Pope Francis mentioned on Tuesday he had thought about when he should “take leave” of his flock, given Paul’s decision to leave Ephesus.
Francis made the comment during his morning homily in which he reflected on the apostle, Paul’s, life and said taking leave of one’s flock is a decision all bishops must make at some point, according to The Associated Press. He admonished bishops to pray for the “grace to be able to take our leave and step down” when called to do so by God, according to Crux.
“It’s a decisive move, a move that reaches the heart; it’s also a move that shows us the pathway for every bishop when it’s time to take his leave and step down,” Francis said of Paul’s decision to leave the Ephesian church, according to Vatican News.
“When I read this, I think about myself, because I’m a bishop and I’ll have to take my leave and step down,” he added. “I am thinking of all bishops.

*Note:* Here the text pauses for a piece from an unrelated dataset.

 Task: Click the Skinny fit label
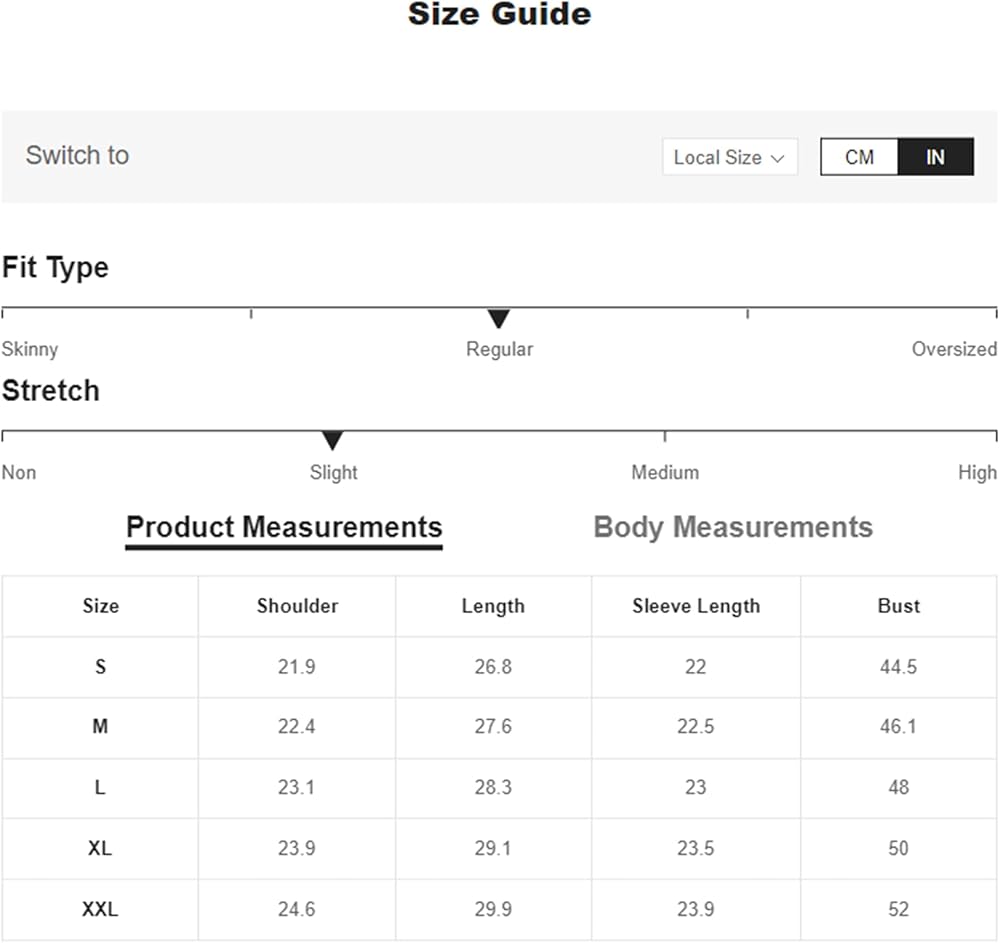[x=30, y=349]
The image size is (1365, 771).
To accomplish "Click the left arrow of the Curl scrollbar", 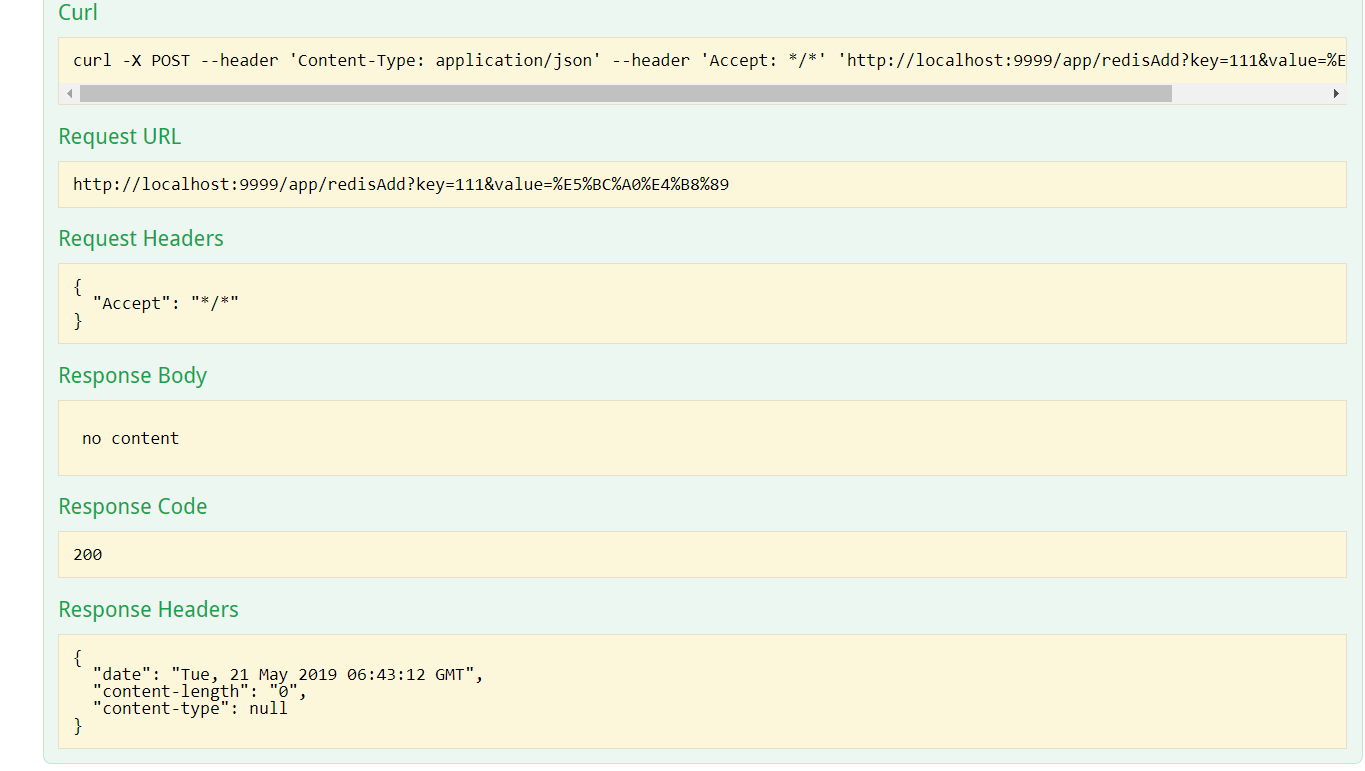I will pos(69,94).
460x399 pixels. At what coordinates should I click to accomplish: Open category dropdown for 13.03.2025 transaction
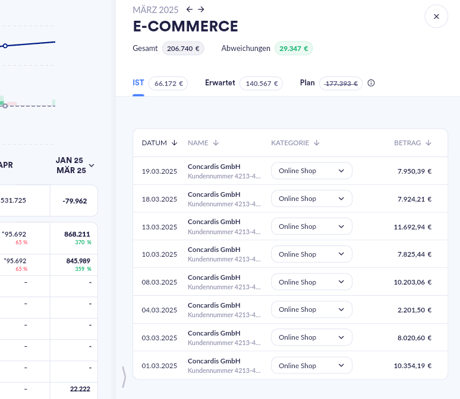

May the Lord grant all of us the grace to be able to take our leave and step down in this way (like Paul), with that spirit, with that strength, with that love for Jesus Christ and this faith in the Holy Spirit.”
It is unclear whether Francis was hinting at an early retirement — like that of his predecessor Pope Benedict XVI — or whether he made the comment in reference to Chilean bishops because of the sex abuse scandal in the Chilean church. (RELATED: Pope Admits Guilt To Sex Abuse Victims: ‘I Was Part Of The Problem’)
Benedict’s decision “cleared a path for later popes to do the same” and that it “should not be considered an exception but an institution,” Francis said in 2014, according to Crux. He has also said there should not be “leaders for life” in the church.